DATA SHOWN:
————————

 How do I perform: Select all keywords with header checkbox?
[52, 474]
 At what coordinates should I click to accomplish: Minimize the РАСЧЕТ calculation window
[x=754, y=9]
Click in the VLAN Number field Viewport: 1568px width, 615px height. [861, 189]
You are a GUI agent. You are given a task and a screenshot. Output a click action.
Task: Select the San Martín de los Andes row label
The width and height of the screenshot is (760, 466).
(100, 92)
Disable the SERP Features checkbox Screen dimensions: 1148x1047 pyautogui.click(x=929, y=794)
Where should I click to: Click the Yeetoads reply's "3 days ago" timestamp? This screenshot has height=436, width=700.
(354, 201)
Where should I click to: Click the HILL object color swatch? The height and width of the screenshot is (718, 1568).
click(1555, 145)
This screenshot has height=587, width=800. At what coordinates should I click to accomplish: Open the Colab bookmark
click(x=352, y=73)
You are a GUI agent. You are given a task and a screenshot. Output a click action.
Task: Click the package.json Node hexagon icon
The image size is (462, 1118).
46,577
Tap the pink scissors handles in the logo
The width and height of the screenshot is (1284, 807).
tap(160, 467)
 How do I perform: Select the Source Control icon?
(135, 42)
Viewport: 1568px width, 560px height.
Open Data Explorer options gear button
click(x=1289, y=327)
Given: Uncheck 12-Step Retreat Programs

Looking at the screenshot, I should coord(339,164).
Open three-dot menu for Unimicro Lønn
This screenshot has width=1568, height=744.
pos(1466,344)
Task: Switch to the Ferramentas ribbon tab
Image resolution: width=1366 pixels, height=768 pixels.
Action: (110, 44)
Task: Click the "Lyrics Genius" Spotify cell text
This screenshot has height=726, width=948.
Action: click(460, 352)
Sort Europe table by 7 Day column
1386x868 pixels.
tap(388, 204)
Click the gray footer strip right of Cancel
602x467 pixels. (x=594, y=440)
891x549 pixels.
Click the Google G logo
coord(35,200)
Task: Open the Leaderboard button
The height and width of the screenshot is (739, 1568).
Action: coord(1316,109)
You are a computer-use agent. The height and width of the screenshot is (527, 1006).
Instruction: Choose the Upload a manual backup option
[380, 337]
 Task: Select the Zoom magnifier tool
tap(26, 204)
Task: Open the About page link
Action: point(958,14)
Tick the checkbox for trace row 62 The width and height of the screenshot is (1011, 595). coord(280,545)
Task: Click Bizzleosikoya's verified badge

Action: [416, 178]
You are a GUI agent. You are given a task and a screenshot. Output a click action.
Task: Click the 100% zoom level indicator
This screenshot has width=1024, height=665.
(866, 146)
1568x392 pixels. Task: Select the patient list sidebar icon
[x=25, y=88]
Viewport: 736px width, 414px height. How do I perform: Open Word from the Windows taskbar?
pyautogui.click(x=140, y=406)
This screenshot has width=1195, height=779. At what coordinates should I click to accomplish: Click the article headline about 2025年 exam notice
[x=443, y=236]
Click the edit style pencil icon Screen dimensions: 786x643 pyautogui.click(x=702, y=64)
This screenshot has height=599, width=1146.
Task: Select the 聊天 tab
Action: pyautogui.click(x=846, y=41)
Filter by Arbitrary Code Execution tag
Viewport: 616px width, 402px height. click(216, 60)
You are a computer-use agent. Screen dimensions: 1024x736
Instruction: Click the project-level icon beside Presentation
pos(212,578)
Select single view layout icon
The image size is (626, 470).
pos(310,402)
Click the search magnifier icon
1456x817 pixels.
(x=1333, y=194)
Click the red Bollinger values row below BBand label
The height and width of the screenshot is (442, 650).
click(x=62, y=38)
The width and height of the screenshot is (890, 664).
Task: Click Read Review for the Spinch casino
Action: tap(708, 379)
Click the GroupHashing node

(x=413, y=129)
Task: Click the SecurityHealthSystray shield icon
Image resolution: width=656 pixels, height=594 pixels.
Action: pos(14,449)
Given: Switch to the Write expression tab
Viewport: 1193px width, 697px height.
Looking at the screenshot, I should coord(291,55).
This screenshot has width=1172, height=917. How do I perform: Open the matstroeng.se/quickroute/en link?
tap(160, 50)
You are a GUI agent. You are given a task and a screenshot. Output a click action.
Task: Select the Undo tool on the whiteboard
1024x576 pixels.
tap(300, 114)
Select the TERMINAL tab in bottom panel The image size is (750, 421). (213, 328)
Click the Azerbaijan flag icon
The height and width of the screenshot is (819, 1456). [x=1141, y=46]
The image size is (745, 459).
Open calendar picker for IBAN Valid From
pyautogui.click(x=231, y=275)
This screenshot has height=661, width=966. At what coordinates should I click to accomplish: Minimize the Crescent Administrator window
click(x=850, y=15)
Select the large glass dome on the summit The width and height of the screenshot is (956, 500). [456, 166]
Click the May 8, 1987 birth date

————————

WHAT TO PRODUCE:
Write the data above out again in full, exactly.

SOLUTION TO THE PROBLEM:
 How do I perform: Select all keywords with header checkbox?
[52, 474]
 At what coordinates should I click to accomplish: Minimize the РАСЧЕТ calculation window
[x=754, y=9]
Click in the VLAN Number field Viewport: 1568px width, 615px height. [861, 189]
You are a GUI agent. You are given a task and a screenshot. Output a click action.
Task: Select the San Martín de los Andes row label
The width and height of the screenshot is (760, 466).
(100, 92)
Disable the SERP Features checkbox Screen dimensions: 1148x1047 pyautogui.click(x=929, y=794)
Where should I click to: Click the Yeetoads reply's "3 days ago" timestamp? This screenshot has height=436, width=700.
(354, 201)
Where should I click to: Click the HILL object color swatch? The height and width of the screenshot is (718, 1568).
click(1555, 145)
This screenshot has height=587, width=800. At what coordinates should I click to accomplish: Open the Colab bookmark
click(x=352, y=73)
You are a GUI agent. You are given a task and a screenshot. Output a click action.
Task: Click the package.json Node hexagon icon
The image size is (462, 1118).
46,577
Tap the pink scissors handles in the logo
The width and height of the screenshot is (1284, 807).
tap(160, 467)
 How do I perform: Select the Source Control icon?
(135, 42)
Viewport: 1568px width, 560px height.
Open Data Explorer options gear button
click(x=1289, y=327)
Given: Uncheck 12-Step Retreat Programs

Looking at the screenshot, I should coord(339,164).
Open three-dot menu for Unimicro Lønn
This screenshot has width=1568, height=744.
pos(1466,344)
Task: Switch to the Ferramentas ribbon tab
Image resolution: width=1366 pixels, height=768 pixels.
Action: (110, 44)
Task: Click the "Lyrics Genius" Spotify cell text
This screenshot has height=726, width=948.
Action: click(460, 352)
Sort Europe table by 7 Day column
1386x868 pixels.
tap(388, 204)
Click the gray footer strip right of Cancel
602x467 pixels. (x=594, y=440)
891x549 pixels.
Click the Google G logo
coord(35,200)
Task: Open the Leaderboard button
The height and width of the screenshot is (739, 1568).
Action: coord(1316,109)
You are a computer-use agent. The height and width of the screenshot is (527, 1006).
Instruction: Choose the Upload a manual backup option
[380, 337]
 Task: Select the Zoom magnifier tool
tap(26, 204)
Task: Open the About page link
Action: point(958,14)
Tick the checkbox for trace row 62 The width and height of the screenshot is (1011, 595). coord(280,545)
Task: Click Bizzleosikoya's verified badge

Action: [416, 178]
You are a GUI agent. You are given a task and a screenshot. Output a click action.
Task: Click the 100% zoom level indicator
This screenshot has width=1024, height=665.
(866, 146)
1568x392 pixels. Task: Select the patient list sidebar icon
[x=25, y=88]
Viewport: 736px width, 414px height. How do I perform: Open Word from the Windows taskbar?
pyautogui.click(x=140, y=406)
This screenshot has width=1195, height=779. At what coordinates should I click to accomplish: Click the article headline about 2025年 exam notice
[x=443, y=236]
Click the edit style pencil icon Screen dimensions: 786x643 pyautogui.click(x=702, y=64)
This screenshot has height=599, width=1146.
Task: Select the 聊天 tab
Action: pyautogui.click(x=846, y=41)
Filter by Arbitrary Code Execution tag
Viewport: 616px width, 402px height. click(216, 60)
You are a computer-use agent. Screen dimensions: 1024x736
Instruction: Click the project-level icon beside Presentation
pos(212,578)
Select single view layout icon
The image size is (626, 470).
pos(310,402)
Click the search magnifier icon
1456x817 pixels.
(x=1333, y=194)
Click the red Bollinger values row below BBand label
The height and width of the screenshot is (442, 650).
click(x=62, y=38)
The width and height of the screenshot is (890, 664).
Task: Click Read Review for the Spinch casino
Action: tap(708, 379)
Click the GroupHashing node

(x=413, y=129)
Task: Click the SecurityHealthSystray shield icon
Image resolution: width=656 pixels, height=594 pixels.
Action: pos(14,449)
Given: Switch to the Write expression tab
Viewport: 1193px width, 697px height.
Looking at the screenshot, I should coord(291,55).
This screenshot has width=1172, height=917. How do I perform: Open the matstroeng.se/quickroute/en link?
tap(160, 50)
You are a GUI agent. You are given a task and a screenshot. Output a click action.
Task: Select the Undo tool on the whiteboard
1024x576 pixels.
tap(300, 114)
Select the TERMINAL tab in bottom panel The image size is (750, 421). (213, 328)
Click the Azerbaijan flag icon
The height and width of the screenshot is (819, 1456). [x=1141, y=46]
The image size is (745, 459).
Open calendar picker for IBAN Valid From
pyautogui.click(x=231, y=275)
This screenshot has height=661, width=966. At what coordinates should I click to accomplish: Minimize the Crescent Administrator window
click(x=850, y=15)
Select the large glass dome on the summit The width and height of the screenshot is (956, 500). [456, 166]
Click the May 8, 1987 birth date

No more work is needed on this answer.